Artigo publicado nesta terça-feira, 1º, na revista Communications Medicine aponta uma correlação entre perturbações no campo magnético da Terra decorrentes de tempestades solares e aumento na frequência de ataques cardíacos – sobretudo entre mulheres.
Para chegar a essa conclusão, os autores analisaram dados da rede pública de saúde de São José dos Campos (SP) registrados entre 1998 e 2005, período considerado de intensa atividade solar. Com foco nas admissões hospitalares por infarto do miocárdio, foram incluídas informações de 871 homens e 469 mulheres. Também foram incorporados na análise estatística dados do Índice Planetário (Kp-Index), um indicador de variações no campo geomagnético da Terra.
“Classificamos os dias analisados como calmos, moderados ou perturbados. E os dados de saúde foram divididos por sexo e faixa etária [até 30 anos; entre 31 e 60; acima de 60 anos]. Vale destacar que o número de infartos entre os homens é quase duas vezes maior – independentemente da condição geomagnética. Mas quando olhamos para a taxa de frequência relativa de casos constatamos que, para mulheres, ela é nitidamente mais alta durante condições geomagnéticas perturbadas em comparação com as condições calmas. Na faixa entre 31 e 60 anos chega a ser três vezes maior. Portanto, nossos resultados sugerem que as mulheres têm maior suscetibilidade à condição geomagnética”, conta à Agência Fapesp Luiz Felipe Campos de Rezende, pesquisador do Instituto Nacional de Pesquisas Espaciais (Inpe) e autor correspondente do artigo.
Como explica Rezende, as perturbações geomagnéticas são causadas pelo impacto do vento solar na magnetosfera (região mais externa da atmosfera, onde o vento solar encontra o campo magnético da Terra) e seus efeitos sobre a comunicação via satélite e os sistemas de posicionamento global (GPS) são bastante conhecidos.
Desde o fim da década de 1970, estudos conduzidos no hemisfério Norte têm sugerido que as partículas magnéticas expelidas pelo Sol podem também ter impacto sobre a saúde humana, particularmente o sistema cardiovascular.
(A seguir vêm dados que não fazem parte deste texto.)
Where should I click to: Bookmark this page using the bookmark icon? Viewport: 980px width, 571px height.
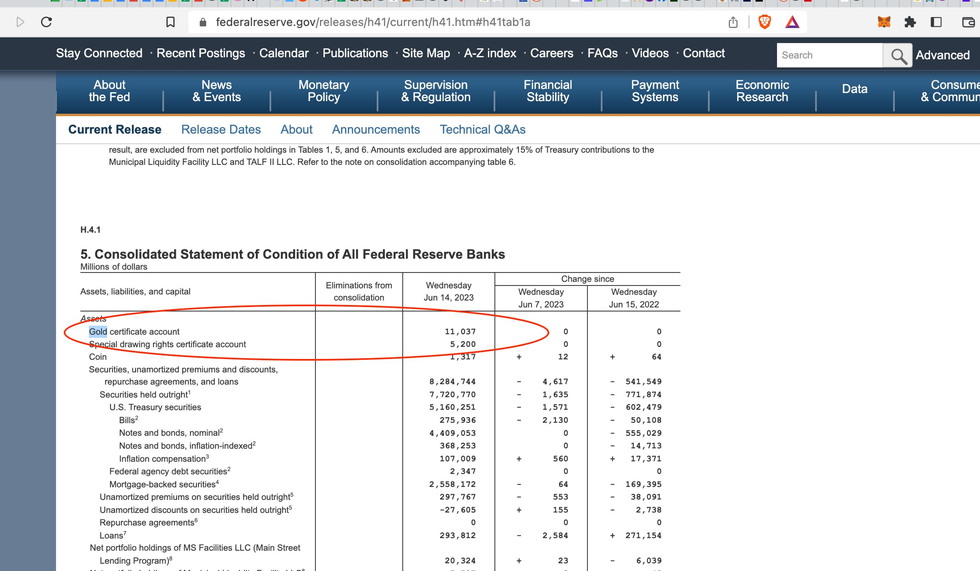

Dados da literatura apontam como possíveis explicações mudanças na pressão arterial, no ritmo cardíaco e até mesmo no ritmo circadiano, que regula o ciclo sono-vigília e todas as funções biológicas do organismo. Mas esta é ainda uma questão científica em aberto.
“Este é o primeiro estudo sobre o tema feito para nossas latitudes, mas ele também não é conclusivo. Portanto, a intenção não é incitar alarme na população, particularmente entre as mulheres. Existem algumas limitações a serem consideradas: trata-se de uma investigação observacional realizada em uma única cidade, utilizando um tamanho amostral ainda não ideal para as questões médicas. Contudo, achamos que essas descobertas representam um resultado empírico de significância hipotética e relevância que não devem ser desconsideradas no contexto científico”, afirma o pesquisador.
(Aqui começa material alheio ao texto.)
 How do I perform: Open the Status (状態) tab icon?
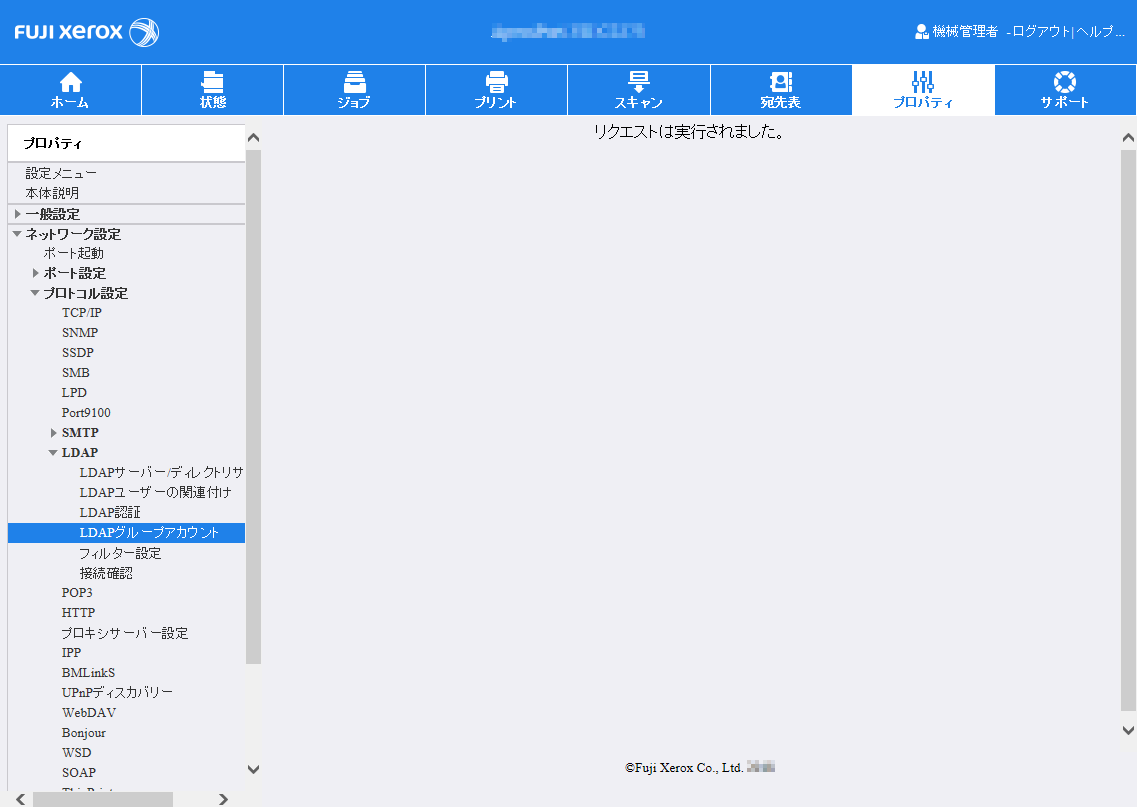(212, 82)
Este também parece ser o primeiro, ou ao menos um dos poucos estudos, a apontar a maior suscetibilidade feminina às perturbações geomagnéticas. As causas para esse fenômeno não foram exploradas no artigo. “Não encontramos na literatura uma publicação significativa a respeito. É uma questão para estudos futuros”, pontua Rezende.
Predição e prevenção
O Sol passa por períodos de maior e menor atividade magnética, em um ciclo que dura em média 11 anos. Estima-se que entre o fim de 2024 e o início de 2025 tenha ocorrido a fase conhecida como “máximo solar”, ou seja, o período do ciclo de maior atividade magnética.
Segundo especialistas, 2025 será um ano de alta atividade solar. Contudo, vale ressaltar que as perturbações no campo magnético da Terra ocorrem de forma esporádica. O Inpe mantém um site que monitora essas variações.
“Cientistas de todo o mundo têm tentado predizer a ocorrência de perturbações geomagnéticas, mas a acurácia, por enquanto, não é boa. Quando esse tipo de serviço estiver mais avançado – e caso se confirme o impacto dos distúrbios magnéticos no coração –, poderemos pensar em estratégias de prevenção do ponto de vista da saúde pública, considerando principalmente indivíduos que já sofrem de problemas cardíacos”, avalia Rezende.